(TAREAS PROPUESTAS):
**A)** Reproduce sin cambios, en el fragmento sobre el debate entre ficción y no ficción, el pasaje que va desde "Como lector, me" hasta "como profecía autocumplida.".
**B)** Continúa, por favor, el fragmento sobre el debate entre ficción y no ficción a partir de su última frase.

======== FRAGMENTO DE LECTURA

Tras definir esta tendencia, e inducirnos a despreciarla, Calvo concluye sugiriendo que el auge de la no-ficción forma parte de una tendencia social determinante de nuestro tiempo: el narcisismo. Si nuestra generación dedica inmensas cantidades de tiempo, esfuerzo y dinero a narrarse a sí misma a través de las redes sociales, es natural que la ficción también sucumba a esa obsesión, y los escritores se consagren al reality en formato literario.
Como lector, me ha gustado que Javier Calvo refleje en su texto el hartazgo sobre un debate (ficción VS no ficción) que a ratos parece la única polémica sobre novela que la crítica periodística ha mantenido en los últimos años. Realmente, a mí, que no leo suplementos ni entrevistas a escritores, ni tengo ni idea de cómo va el mercado de los libros, me ha sorprendido que el autor sintiera la necesidad de pronunciarse al respecto. Y creo que si lo ha hecho es porque esta vez considera que, por fin, la profecía del fin de la ficción en el sistema literario se está cumpliendo, aunque en gran parte, sea como profecía autocumplida.
Al leer el artículo, también he tenido una rara sensación, como si Javier Calvo fuera un corresponsal que me envía su crónica desde un país extranjero. Calvo es un traductor muy importante en España, y conoce realmente bien el mercado editorial. Además, está naturalizado en la actualidad literaria anglosajona al mismo nivel que un escritor de esos lares. Para muchos ha demostrado credibilidad e independencia en sus intervenciones públicas, dos virtudes que hacen que, como corresponsal, para mí tenga mucho crédito.

================
======== DATOS PROPORCIONADOS

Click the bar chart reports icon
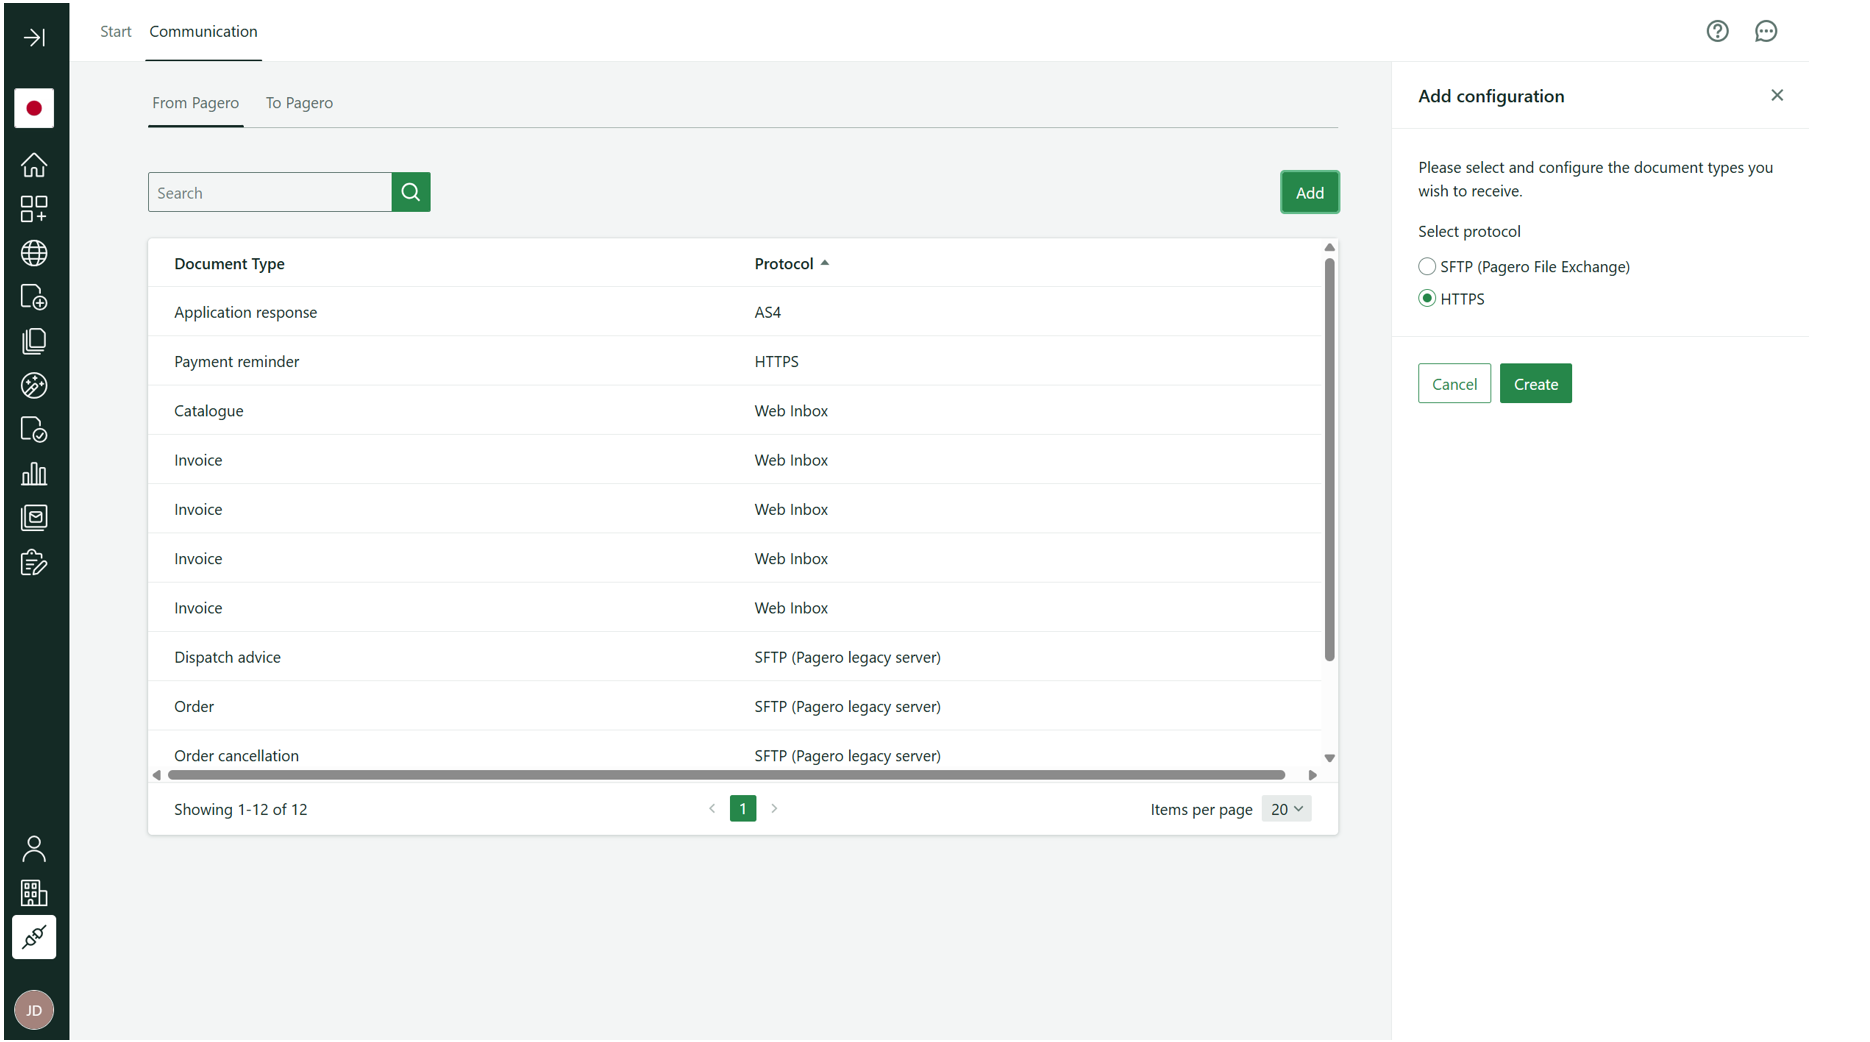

================

(RESPUESTAS):
**A)**
Como lector, me ha gustado que Javier Calvo refleje en su texto el hartazgo sobre un debate (ficción VS no ficción) que a ratos parece la única polémica sobre novela que la crítica periodística ha mantenido en los últimos años. Realmente, a mí, que no leo suplementos ni entrevistas a escritores, ni tengo ni idea de cómo va el mercado de los libros, me ha sorprendido que el autor sintiera la necesidad de pronunciarse al respecto. Y creo que si lo ha hecho es porque esta vez considera que, por fin, la profecía del fin de la ficción en el sistema literario se está cumpliendo, aunque en gran parte, sea como profecía autocumplida.

**B)**
Sin embargo, el país literario que yo habito es otro. Y me atrevo a decir que es el mismo que habita Javier Calvo, que, como corresponsal que es, no tiene por hogar el lugar desde el que reporta. Creo que nuestro país compartido no es de este mundo, y se mantiene en un plano ideal: es el que Alan Moore ha elevado casi a categoría de religión en sus historias, basado en una única ley sagrada: todo aquello que imaginamos, existe. Porque nuestro mundo mental es parte de la realidad. Nuestro país común, como no podía ser de otra manera, es el de la ficción.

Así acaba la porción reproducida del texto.